→ **PAGE EXCERPT**:
Skip to content

Scaling Up is easy, the challenge is Scaling Down: The Scale-In problem in videoconferences.#

Autoscaling is one of the killer features of cloud infrastructure. It promises zero-waste elasticity: when demand rises, you spin up more nodes; when demand drops, you shut them down and stop paying for them. For most cloud workloads, this works beautifully. But for real-time media platforms — videoconferencing systems built on top of media servers — the "shut them down" part is far more dangerous than it first appears.

Scale In

Scale in situation

This post dives into the scale-in problem: why you can't simply terminate a media server node that has active meetings running inside it, how the broader cloud industry has addressed it, and how OpenVidu implements a robust solution across AWS, Azure, GCP and Digital Ocean.

The Scaling Illusion: Why "Turning it Off" is Harder than "Turning it On"#

Scaling out is easy. Your CPU climbs past the alarm threshold, your autoscaling policy fires, a new VM boots, and within a couple of minutes it joins the pool and starts sharing the load. The system designer gets to feel clever.

Scaling in is where the illusion shatters. Your CPU drops, the policy fires in reverse, and the cloud provider picks a node to terminate. If that node is running a web server, this is fine — kill it, redirect traffic, done. If that node is hosting eight simultaneous videoconferences, you have just murdered forty people's calls mid-sentence.

The asymmetry runs deeper than just "be careful". Scale-out is a purely additive operation: you are adding capacity to a cluster that continues to work normally. Scale-in is a destructive operation performed against a live system. Getting it wrong doesn't generate a 5xx error you can retry — it breaks a human experience that cannot be rewound.

Scale Out

Scale out situation

The "Stateful" Trap: Why Media Servers Aren't Web Servers#

The reason scale-in is so dangerous for videoconferencing comes down to one word: state. This isn't a new insight — anyone who has operated distributed systems knows that stateful workloads are harder to move and terminate than stateless ones. But the nature of state in WebRTC makes it a particularly unforgiving case.

With a typical web application, session state can be externalized: store it in Redis, a shared database, or a distributed cache, and any node in your fleet can pick up where another left off. The state isn't inside the server — it's alongside it. A web server (or an API gateway, a GraphQL endpoint, a static file server) is fundamentally stateless. Each request arrives, is processed independently, and the response is sent back. If the server handling your HTTP request disappears mid-flight, the client simply retries on another server and nothing is lost. The server holds no lasting obligation to any client.

A media server is fundamentally different. When a Room starts, the media server becomes the anchor of that meeting. Each participant's WebRTC connection is established directly to that specific node. It manages the routing of hundreds of audio and video tracks. It may be recording the session. It may be running live transcription. The entire communication fabric of the Room hangs off that single machine.

→ **WHAT IS ASKED**:
1. From the post on autoscaling media servers, reproduce word for word the part that opens with the words containing "Scaling in is" and closes with "people's calls mid-sentence.".
2. Answer these questions using the post on autoscaling media servers:
(a) On which four cloud platforms does OpenVidu implement its solution?
(b) Where can a typical web application store its session state?
(c) In the example of a node hosting eight simultaneous videoconferences, how many people's calls are cut off?

→ **DATA LINES**:
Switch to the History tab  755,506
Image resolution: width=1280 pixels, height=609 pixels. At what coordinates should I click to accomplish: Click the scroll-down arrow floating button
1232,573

→ **EXERCISE RESPONSES**:
1.
Scaling in is where the illusion shatters. Your CPU drops, the policy fires in reverse, and the cloud provider picks a node to terminate. If that node is running a web server, this is fine — kill it, redirect traffic, done. If that node is hosting eight simultaneous videoconferences, you have just murdered forty people's calls mid-sentence.

2.
(a) AWS, Azure, GCP and Digital Ocean.
(b) In Redis, a shared database, or a distributed cache.
(c) Forty.